THE BLOG
11/12/2017 14:17 GMT | Updated 11/12/2017 14:17 GMT

Digital Grief

My best and dearest friend recently died, and I am haunted by her data-ghost

You may need to bear with me, you see I’m grieving; a state that has rendered me prone to pacing the floor uselessly, forgetting words I use often, losing my place in conversations, indecision, finding myself staring into space, bouts of tears and a rage that’s triggered by even the kindest of intentions.

I’m not new to this. I’ve suffered loss before, as I’m guessing you have too. Though I’m not suggesting its repetition inoculates against the pain only that this time the circumstances have changed.

I am new to grieving – and by this I mean active, raw, only just bereaved sorrow – in the digital age. When my dad died 17 years ago, there was no Facebook, no Twitter, no Instagram; the Internet was still new and rosy-pink and full of innocent potential. He was gone, all we had left were photos and letters and cards and our fallible, grainy embodied memories that, like the few home videos we had, were liable to change with each replay. The potential triggers for fresh grief were less/fewer (bear with me, I’m trying but..) and so more manageable, but he was gone and remembrance a conscious act.

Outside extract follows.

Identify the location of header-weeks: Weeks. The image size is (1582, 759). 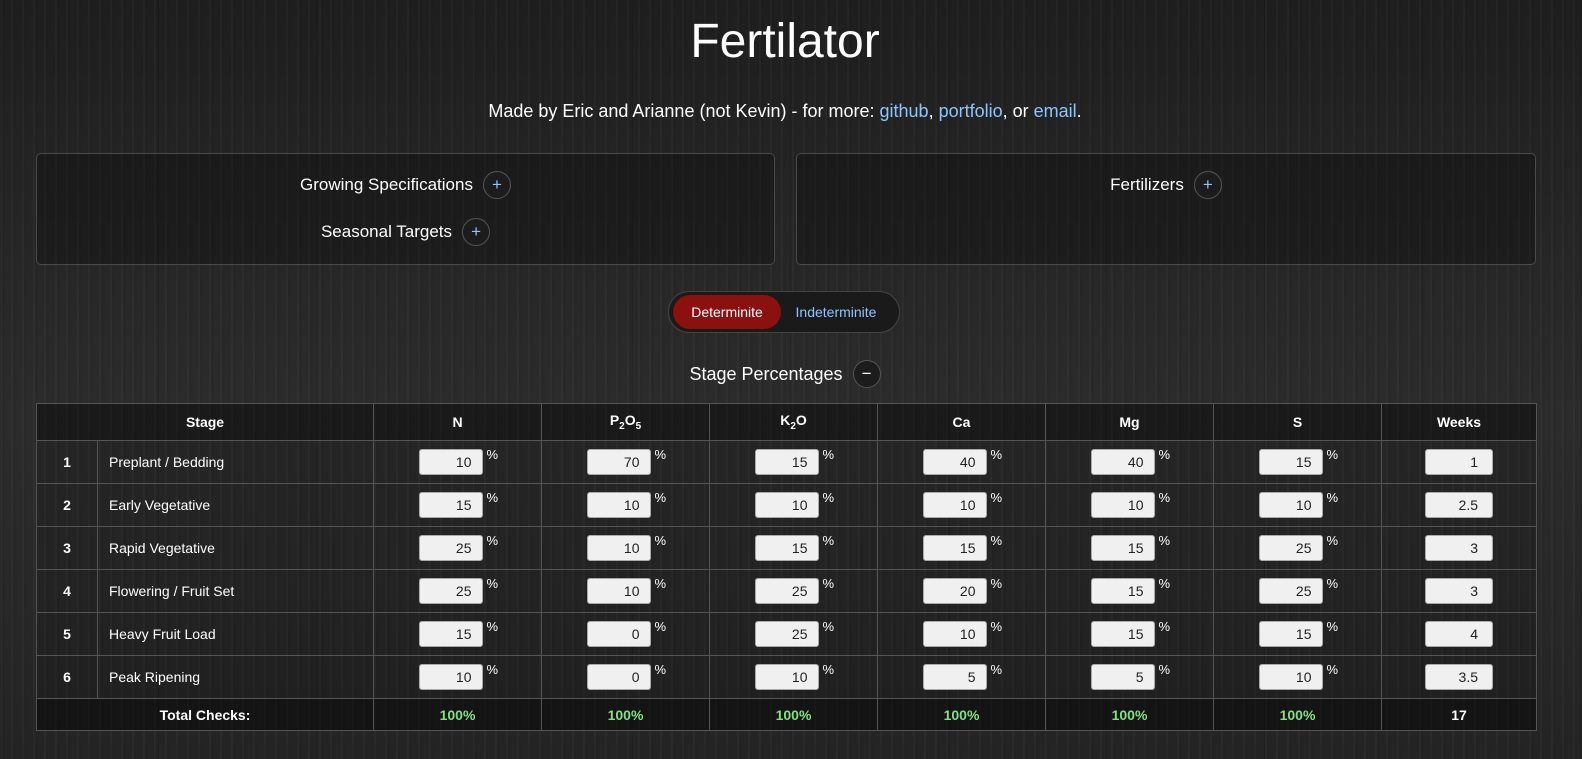
(1459, 422).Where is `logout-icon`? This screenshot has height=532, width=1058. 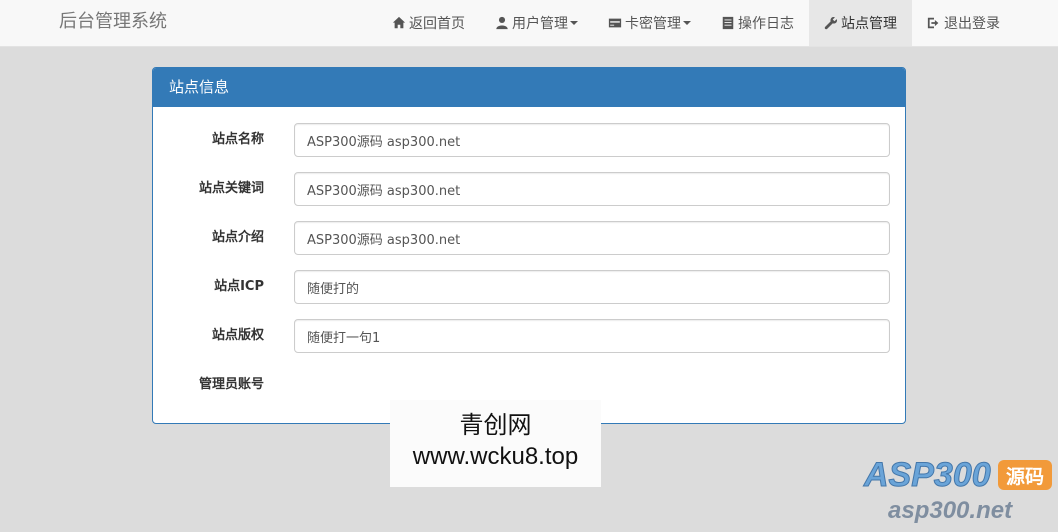 logout-icon is located at coordinates (933, 23).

My best and dearest friend recently died, and I am haunted by her data-ghost, the virtual self she/we built/build in our digital world. She follows me as go about my data-business, she lingers in text messages and diary reminders that pop up on my screen mid-meeting. She comforts from old comments on Instagram posts and her face reappears on my timeline as new poems and photos and messages are shared by others trying to come to terms with her loss.

Is this our secular afterlife? Our virtual Heaven where our loved ones drift, encoded, memorialised, pixelated? Morphing, almost imperceptibly, with each new post, the mourners remaking the virtual image to suit them?

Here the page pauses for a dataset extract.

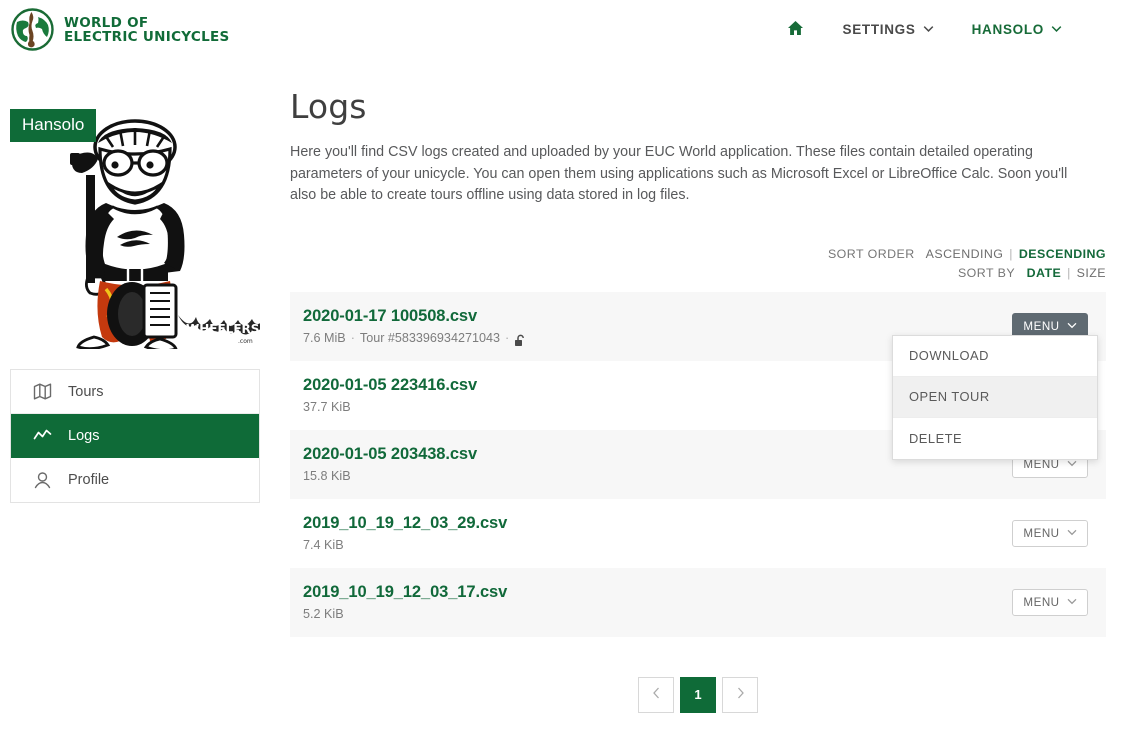  Describe the element at coordinates (324, 338) in the screenshot. I see `log-file-size: 7.6 MiB` at that location.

I am raw from little sleep and the need to fulfill promises made and though I know I should switch off the phone, iPad, the computer, I should unplug, perform an exorcism to protect myself -I can’t. I can’t bear the ‘real’ world where she is more absent. Where she only rests in my fallible, grainy memory. I am trailing her further into the coded territory of the new Underworld. We are both data-ghosts, coded trails in the cloud, simulacra protected from loss.